── Stored data

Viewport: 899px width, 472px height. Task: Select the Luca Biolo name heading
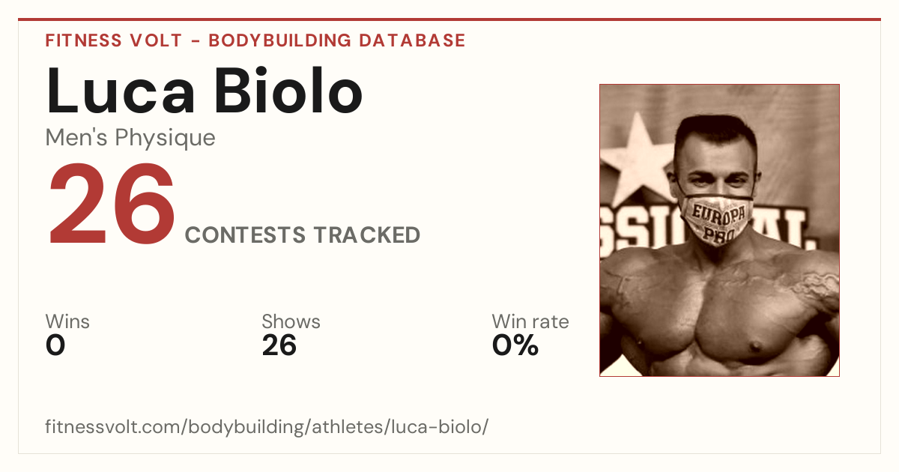205,90
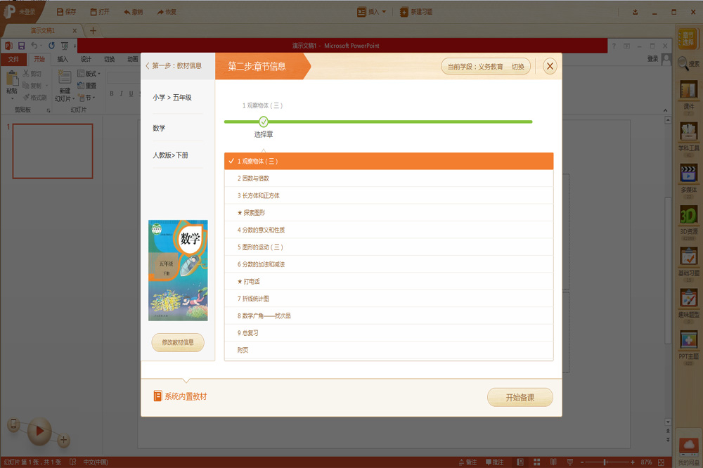703x468 pixels.
Task: Open the 趣味题型 fun quiz icon
Action: coord(688,298)
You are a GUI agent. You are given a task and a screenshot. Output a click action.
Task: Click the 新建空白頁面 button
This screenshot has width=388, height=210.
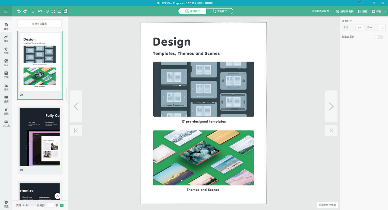(x=39, y=24)
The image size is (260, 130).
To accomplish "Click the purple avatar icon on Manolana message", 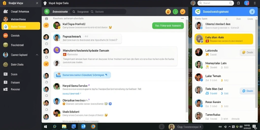I will (57, 50).
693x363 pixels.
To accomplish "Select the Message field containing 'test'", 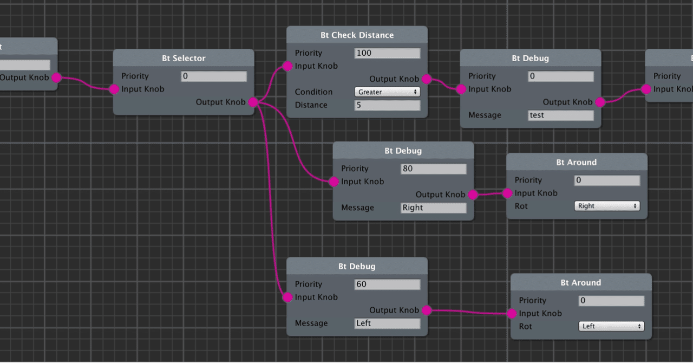I will pos(560,115).
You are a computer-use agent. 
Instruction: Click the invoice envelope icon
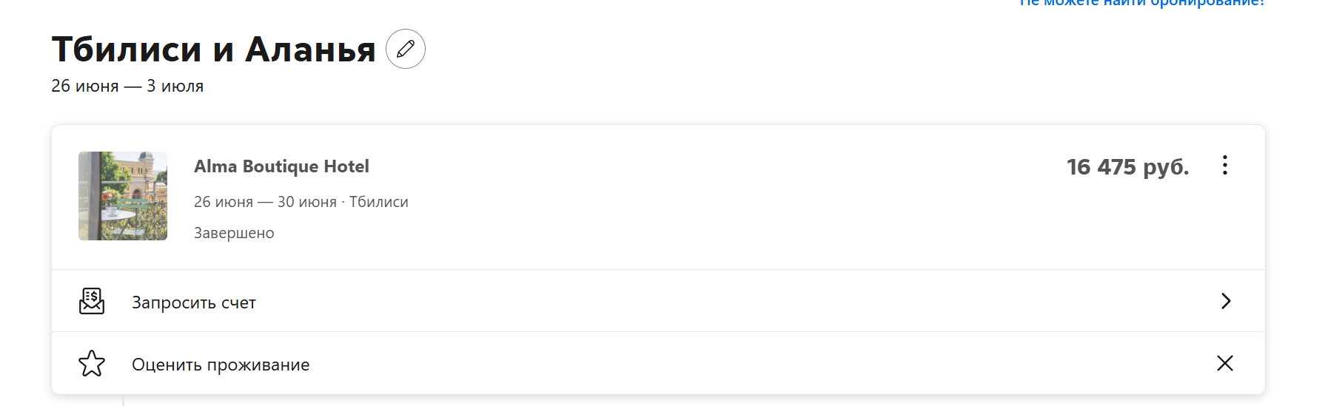[92, 301]
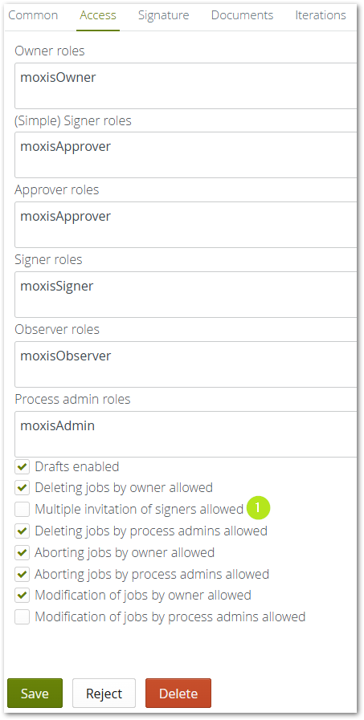Toggle Deleting jobs by process admins allowed

tap(22, 531)
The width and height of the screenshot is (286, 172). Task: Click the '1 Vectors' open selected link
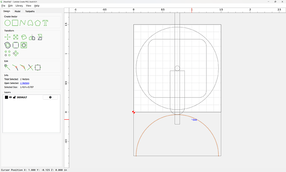pyautogui.click(x=25, y=83)
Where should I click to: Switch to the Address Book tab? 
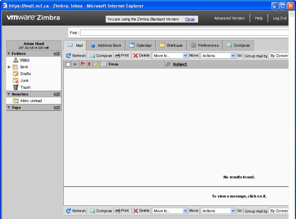click(106, 45)
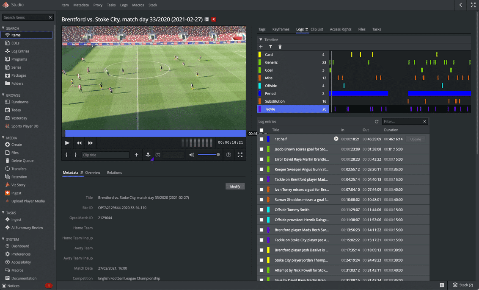The width and height of the screenshot is (479, 290).
Task: Refresh the log entries list
Action: (377, 122)
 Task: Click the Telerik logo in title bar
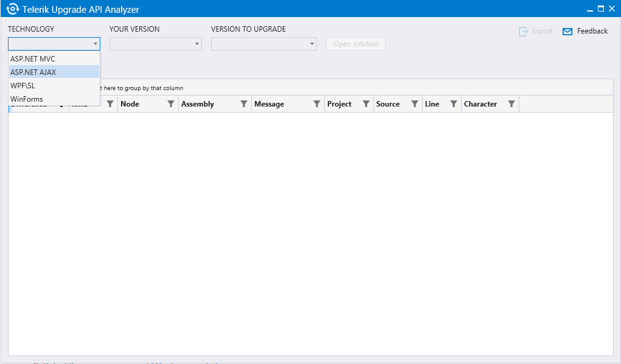[12, 9]
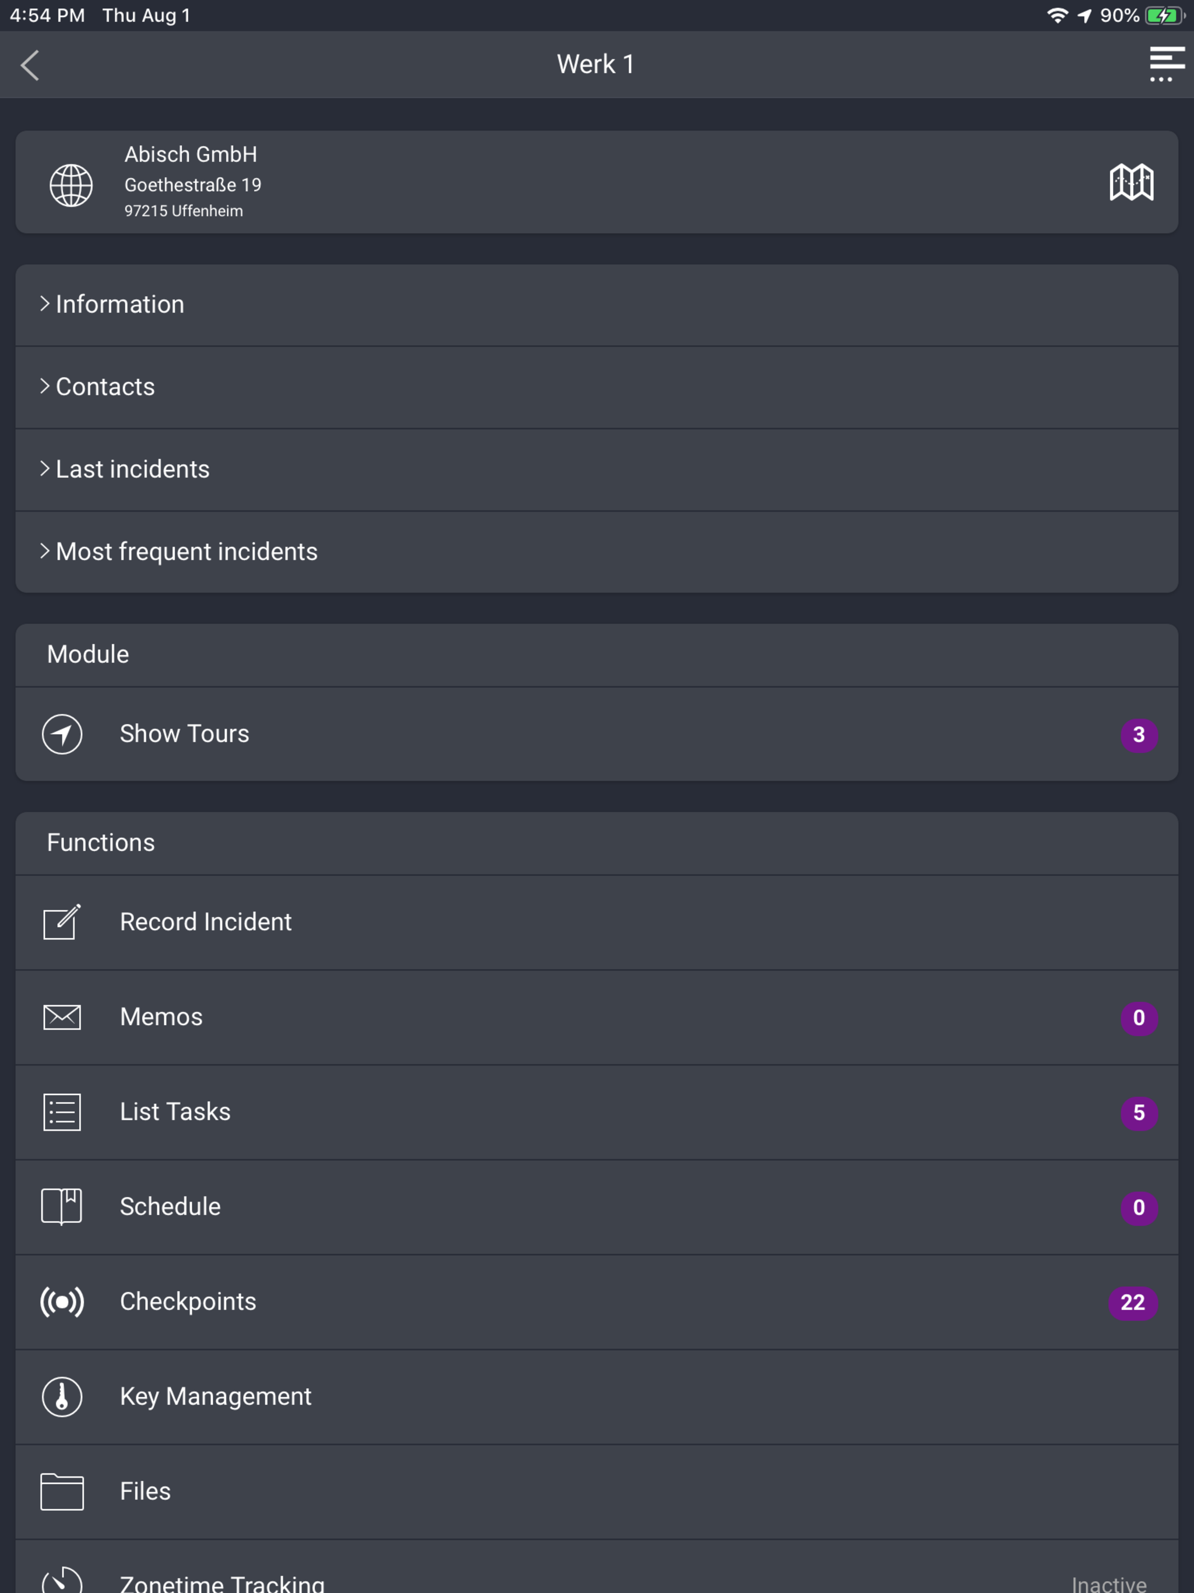Tap the globe icon beside Abisch GmbH
The height and width of the screenshot is (1593, 1194).
point(71,185)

────

__What the task asks__
Starting at the line that has "The width and height of the screenshot is (286, 172)." and continuing to the end of the records, rewrite the lines with "Address Book" changed to "Contacts" and everything else left as it is. Leave the pictures out.

__The response__
The width and height of the screenshot is (286, 172). Task: Click the '1 Vectors' open selected link
pyautogui.click(x=25, y=83)
Where should I click to: Switch to the Contacts tab? 
click(106, 45)
The width and height of the screenshot is (479, 290).
Task: Refresh the log entries list
Action: (377, 122)
 Task: Click the Telerik logo in title bar
[12, 9]
Tap the globe icon beside Abisch GmbH
The height and width of the screenshot is (1593, 1194).
point(71,185)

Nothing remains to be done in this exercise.